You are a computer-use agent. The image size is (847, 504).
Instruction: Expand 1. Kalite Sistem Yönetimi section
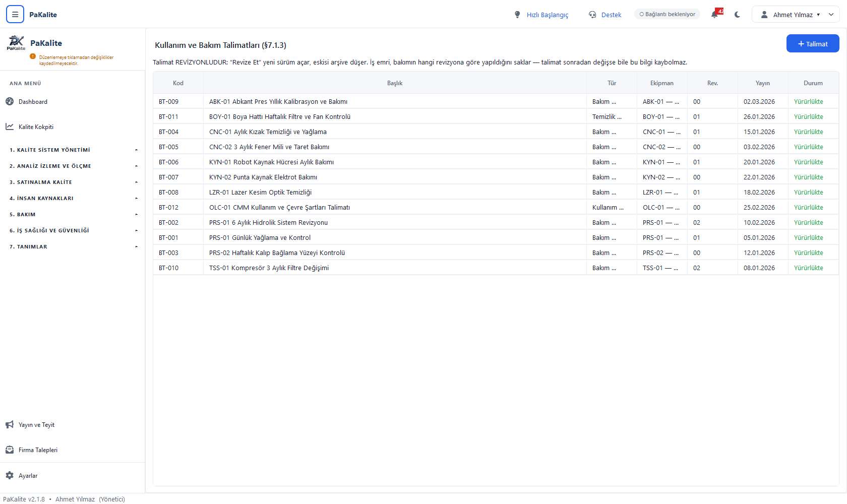click(73, 150)
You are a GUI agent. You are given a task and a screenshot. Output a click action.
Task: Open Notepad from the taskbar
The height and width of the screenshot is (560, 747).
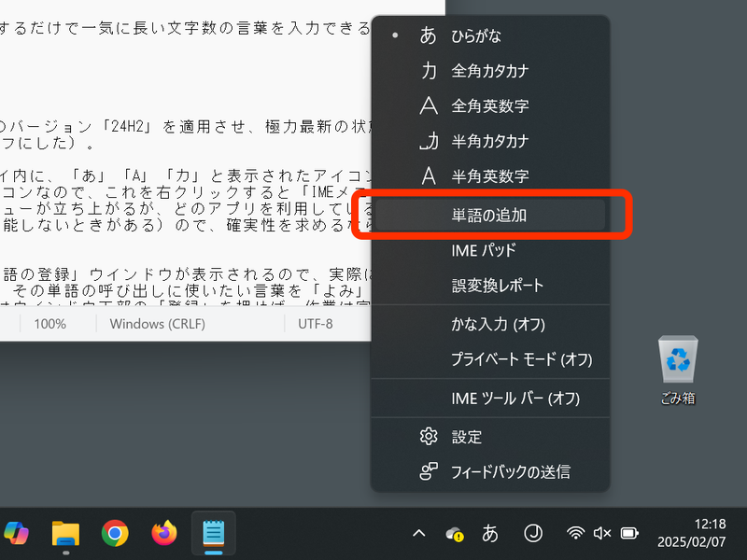[x=213, y=534]
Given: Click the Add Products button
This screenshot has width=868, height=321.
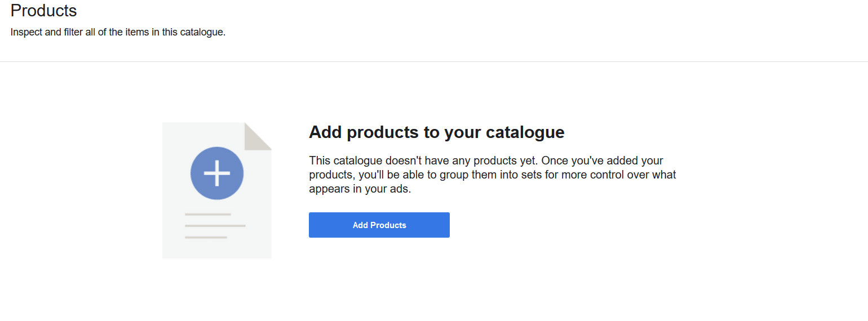Looking at the screenshot, I should tap(379, 225).
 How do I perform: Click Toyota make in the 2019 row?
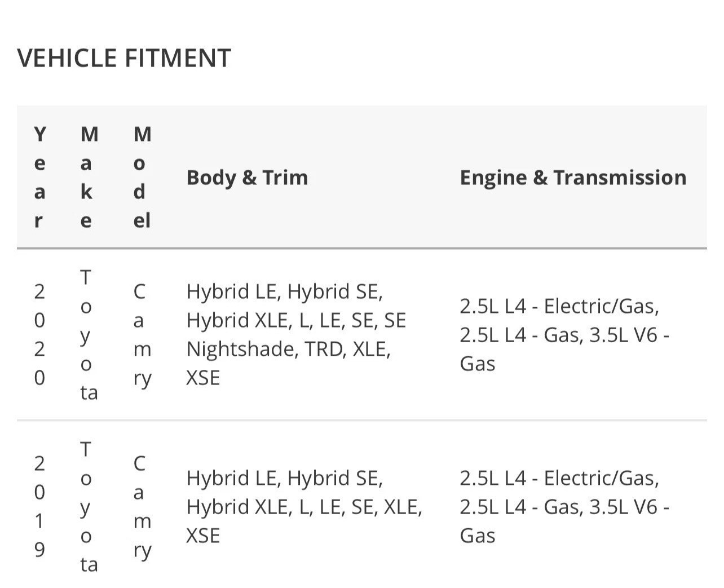(x=89, y=506)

======

* EXERCISE:
Copy the listing verbatim, omitting images.

* TASK OUTPUT:
You are a computer-use agent. The image size is (847, 504).
Instruction: Expand 1. Kalite Sistem Yönetimi section
click(73, 150)
You are a GUI agent. You are given a task and a screenshot. Output a click action.
Task: Open Notepad from the taskbar
The height and width of the screenshot is (560, 747).
[x=213, y=534]
Given: Click the Add Products button
This screenshot has width=868, height=321.
Looking at the screenshot, I should tap(379, 225).
 How do I perform: Click Toyota make in the 2019 row?
(x=89, y=506)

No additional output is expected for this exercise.